One of the simplest things we as programmers do is pass around data. The traditional way to do this is to define a JavaBean:

public class DataHolder {
    private String data;

    public DataHolder() {
    }

    public void setData(String data) {
        this.data = data;
    }

    public String getData() {
        return this.data;
    }}

This is verbose and wasteful. Even if your IDE automatically generated this code, it's a waste. So, don't do this.

Instead, I prefer the C struct style of writing classes that merely hold data:

public class DataHolder {
    public final String data;

    public DataHolder(String data) {
        this.data = data;
    }}

This is a reduction in number of lines of code by a half. Further, this class is immutable unless you extend it, so we can reason about it easier as we know that it can't be changed.

If you're storing objects like Map or List that can be modified easily, you should instead use ImmutableMap or ImmutableList, which is discussed in the section about immutability.

The Builder Pattern

If you have a rather complicated object that you want to build a struct for, consider the Builder pattern.

You make a subclass in your object which will construct your object. It uses mutable state, but as soon as you call build, it will emit an immutable object.

Imagine we had a more complicated DataHolder. The builder for it might look like:

public class ComplicatedDataHolder {
    public final String data;
    public final int num;
    // lots more fields and a constructor

    public static class Builder {
        private String data;
        private int num;

        public Builder data(String data) {
            this.data = data;
            return this;
        }

        public Builder num(int num) {
            this.num = num;
            return this;
        }

        public ComplicatedDataHolder build() {
            return new ComplicatedDataHolder(data, num); // etc
        }  
    }}

Then to use it:

final ComplicatedDataHolder cdh = new ComplicatedDataHolder.Builder()
    .data("set this")
    .num(523)
    .build();

There are better examples of Builders elsewhere but this should give you a taste for what it's like.

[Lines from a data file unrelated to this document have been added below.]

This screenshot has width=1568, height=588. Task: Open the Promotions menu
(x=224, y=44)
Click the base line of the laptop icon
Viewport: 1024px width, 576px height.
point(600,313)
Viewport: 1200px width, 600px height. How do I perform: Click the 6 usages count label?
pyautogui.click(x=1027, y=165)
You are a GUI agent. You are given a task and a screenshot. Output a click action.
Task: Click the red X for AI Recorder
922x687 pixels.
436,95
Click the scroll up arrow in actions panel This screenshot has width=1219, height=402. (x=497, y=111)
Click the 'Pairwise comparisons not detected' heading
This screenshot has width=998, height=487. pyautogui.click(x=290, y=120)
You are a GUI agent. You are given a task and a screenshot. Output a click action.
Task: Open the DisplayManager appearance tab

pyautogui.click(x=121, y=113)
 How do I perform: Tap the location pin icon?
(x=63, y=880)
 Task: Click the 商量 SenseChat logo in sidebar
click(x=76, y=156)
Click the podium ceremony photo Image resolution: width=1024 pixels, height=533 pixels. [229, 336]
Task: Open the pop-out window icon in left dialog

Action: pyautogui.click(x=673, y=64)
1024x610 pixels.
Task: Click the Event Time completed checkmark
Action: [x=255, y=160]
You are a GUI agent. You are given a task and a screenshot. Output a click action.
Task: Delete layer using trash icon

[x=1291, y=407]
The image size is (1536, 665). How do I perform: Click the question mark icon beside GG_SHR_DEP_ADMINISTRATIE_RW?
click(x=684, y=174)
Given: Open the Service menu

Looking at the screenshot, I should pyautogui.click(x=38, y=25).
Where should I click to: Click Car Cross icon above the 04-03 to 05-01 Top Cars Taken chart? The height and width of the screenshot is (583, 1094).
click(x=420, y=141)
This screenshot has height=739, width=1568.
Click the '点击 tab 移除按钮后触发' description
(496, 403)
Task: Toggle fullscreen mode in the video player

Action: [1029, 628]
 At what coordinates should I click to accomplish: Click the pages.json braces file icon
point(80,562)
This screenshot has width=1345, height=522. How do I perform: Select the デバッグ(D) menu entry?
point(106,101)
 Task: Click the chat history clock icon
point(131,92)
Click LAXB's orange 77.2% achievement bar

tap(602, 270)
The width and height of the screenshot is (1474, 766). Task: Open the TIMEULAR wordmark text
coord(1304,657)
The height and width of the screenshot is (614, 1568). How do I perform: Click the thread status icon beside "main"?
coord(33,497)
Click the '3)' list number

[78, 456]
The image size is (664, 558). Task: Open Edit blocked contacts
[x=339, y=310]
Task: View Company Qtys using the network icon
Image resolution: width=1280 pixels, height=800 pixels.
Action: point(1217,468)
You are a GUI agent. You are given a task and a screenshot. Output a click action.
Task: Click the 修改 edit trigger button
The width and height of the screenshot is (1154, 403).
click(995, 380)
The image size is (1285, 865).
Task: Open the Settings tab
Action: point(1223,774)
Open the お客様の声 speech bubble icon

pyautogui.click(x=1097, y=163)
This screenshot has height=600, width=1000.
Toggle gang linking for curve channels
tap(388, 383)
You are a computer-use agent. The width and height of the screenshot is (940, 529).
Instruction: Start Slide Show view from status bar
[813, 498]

This ends up with a lot of the boilerplate we were trying to avoid, but it gets you immutable objects and a very fluent interface.

Dependency injection

This is more of a software engineering section than a Java section, but one of the best ways to write testable software is to use dependency injection(DI). Because Java strongly encourages OO design, to make testable software, you need to use DI.

In Java, this is typically done with the Spring Framework. It has a either code-based wiring or XML configuration-based wiring. If you use the XML configuration, it's important that you don't overuse Spring because of its XML-based configuration format. There should be absolutely no logic or control structures in XML. It should only inject dependencies.

Good alternatives to using Spring is Google and Square's Daggerlibrary or Google's Guice. They don't use Spring's XML configuration file format, and instead they put the injection logic in annotations and in code.

Avoid Nulls

Try to avoid using nulls when you can. Do not return null collections when you should have instead returned an empty collection. If you're going to use null, consider the @Nullable annotation. IntelliJ IDEA has built-in support for the @Nullable annotation.

If you're using Java 8, you can use the excellent new Optional type. If a value may or may not be present, wrap it in an Optional class like this:

public class FooWidget {
    private final String data;
    private final Optional<Bar> bar;

    public FooWidget(String data) {
        this(data, Optional.empty());
    }

    public FooWidget(String data, Optional<Bar> bar) {
        this.data = data;
        this.bar = bar;
    }

    public Optional<Bar> getBar() {
        return bar;
    }}

So now it's clear that data will never be null, but bar may or may not be present. Optional has methods like isPresent, which may make it feel like not a lot is different from just checking null. But it allows you to write statements like:

final Optional<FooWidget> fooWidget = maybeGetFooWidget();
final Baz baz = fooWidget.flatMap(FooWidget::getBar)
                         .flatMap(BarWidget::getBaz)
                         .orElse(defaultBaz);

Which is much better than chained if null checks. The only downside of using Optional is that the standard library doesn't have good Optional support, so dealing with nulls is still required there.

Immutable-by-default

Unless you have a good reason to make them otherwise, variables, classes, and collections should be immutable.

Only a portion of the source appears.